Buku “Jalan Terjal Santri Menjadi Penulis” yang ditulis oleh Rijal Mumazziq Zionis dan 12 teman lainnya mengungkap semua itu. Di dalamnya menyajikan lika-liku para santri dalam upayanya menjadi penulis. Anggapan bahwa santri itu kolot dan jauh dari peradaban dijawab dan dibantah buku ini. Insan pesantren juga bisa menghiasi dunia tulis menulis. Dunia yang dapat memperteguh eksistensi dan menunjukkan bahwa manusia akan berada pada dan dalam arti sebenarnya. Hidup tidak sekedar harus dijalani, tapi dikembangkan, diolah dengan penuh kreativitas dan kesungguhan serta melakukan transpormasi.
Menulislah!
Menulis tidak butuh bakat. Faktor bakat dalam menulis kalau mau dihitung hanya ada pada angka 5 persen. Yang dibutuhkan dalam menulis hanyalah membaca dan berimajinasi. Baik membaca buku, koran, majalah maupun membaca realita alam sekitar. Benang merahnya, barang siapa ingin menjadi kutu buku, maka jadilah seorang penulis. Logikanya, karena dalam proses menulis mau tidak mau harus kaya data, dan data itu bisa didapat dengan membaca.

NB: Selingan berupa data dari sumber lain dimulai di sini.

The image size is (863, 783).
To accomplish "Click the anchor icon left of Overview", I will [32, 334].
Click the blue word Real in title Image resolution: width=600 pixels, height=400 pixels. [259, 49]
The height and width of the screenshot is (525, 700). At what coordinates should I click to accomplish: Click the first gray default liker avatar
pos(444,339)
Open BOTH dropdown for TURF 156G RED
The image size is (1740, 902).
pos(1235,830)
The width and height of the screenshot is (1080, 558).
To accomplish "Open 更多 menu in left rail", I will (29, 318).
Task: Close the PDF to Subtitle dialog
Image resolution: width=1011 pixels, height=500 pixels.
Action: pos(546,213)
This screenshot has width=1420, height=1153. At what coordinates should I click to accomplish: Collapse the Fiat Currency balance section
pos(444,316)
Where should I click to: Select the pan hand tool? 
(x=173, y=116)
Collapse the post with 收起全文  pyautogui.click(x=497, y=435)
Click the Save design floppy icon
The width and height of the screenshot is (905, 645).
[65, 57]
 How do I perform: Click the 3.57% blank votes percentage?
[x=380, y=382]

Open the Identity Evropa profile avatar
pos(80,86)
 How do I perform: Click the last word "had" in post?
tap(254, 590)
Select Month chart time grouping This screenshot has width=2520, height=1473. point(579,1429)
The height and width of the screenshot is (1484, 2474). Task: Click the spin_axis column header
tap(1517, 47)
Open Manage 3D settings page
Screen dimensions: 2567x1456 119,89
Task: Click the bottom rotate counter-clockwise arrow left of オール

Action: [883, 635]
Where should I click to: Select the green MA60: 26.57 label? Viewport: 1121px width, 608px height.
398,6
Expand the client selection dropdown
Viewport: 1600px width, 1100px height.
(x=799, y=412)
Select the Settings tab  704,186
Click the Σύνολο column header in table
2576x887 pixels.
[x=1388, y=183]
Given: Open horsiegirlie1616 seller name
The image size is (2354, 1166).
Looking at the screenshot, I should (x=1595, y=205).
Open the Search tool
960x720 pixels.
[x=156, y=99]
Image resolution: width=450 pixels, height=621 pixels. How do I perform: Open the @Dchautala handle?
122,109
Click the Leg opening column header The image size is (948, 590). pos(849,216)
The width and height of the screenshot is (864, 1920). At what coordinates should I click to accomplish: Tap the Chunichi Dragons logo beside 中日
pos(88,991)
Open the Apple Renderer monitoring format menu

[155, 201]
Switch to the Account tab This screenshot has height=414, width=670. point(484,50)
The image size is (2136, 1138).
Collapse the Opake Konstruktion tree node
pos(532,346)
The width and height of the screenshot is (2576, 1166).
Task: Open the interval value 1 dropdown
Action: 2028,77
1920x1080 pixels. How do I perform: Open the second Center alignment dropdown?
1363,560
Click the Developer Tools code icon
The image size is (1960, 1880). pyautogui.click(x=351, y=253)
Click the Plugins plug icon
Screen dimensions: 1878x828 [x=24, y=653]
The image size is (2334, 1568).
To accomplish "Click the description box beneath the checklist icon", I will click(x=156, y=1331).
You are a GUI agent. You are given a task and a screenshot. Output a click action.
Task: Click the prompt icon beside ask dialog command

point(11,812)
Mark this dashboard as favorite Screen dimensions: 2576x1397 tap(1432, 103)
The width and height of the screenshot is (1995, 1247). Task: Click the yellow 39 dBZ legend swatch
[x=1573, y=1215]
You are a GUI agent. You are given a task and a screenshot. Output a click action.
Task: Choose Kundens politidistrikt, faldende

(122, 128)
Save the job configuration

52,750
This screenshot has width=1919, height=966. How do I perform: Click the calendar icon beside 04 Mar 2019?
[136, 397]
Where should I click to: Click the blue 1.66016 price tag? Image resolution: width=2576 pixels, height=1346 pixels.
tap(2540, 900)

Menulis, munurut istilah Prof. DR. Abd. A’la, MA. dalam epilog buku ini, dapat mengantarkan seseorang (penulis) dapat hadir tanpa fisik dalam suatu kehidupan yang sejatinya penulis itu belum pernah menyentuhnya dengan mata-kepala atau peraba yang badani (hal. 207).
Selain itu, dengan menulis seseorang (sudah) sadar dan berusaha peduli terhadap pengembangan dan kemajuan bangsa ini dan menghilangkan kebiasannya dalam memmbudayakan budaya verbal. Seperti yang kita ketahui, bahwa masyarakat Indonesia sampai saat ini lebih banyak mempopulerkan budaya verbal, yakni mengobrol dan menggosip—yang aktivitas itu tidak ada manfaatnya dan jauh lebih baik jika kita banyak membaca-menulis.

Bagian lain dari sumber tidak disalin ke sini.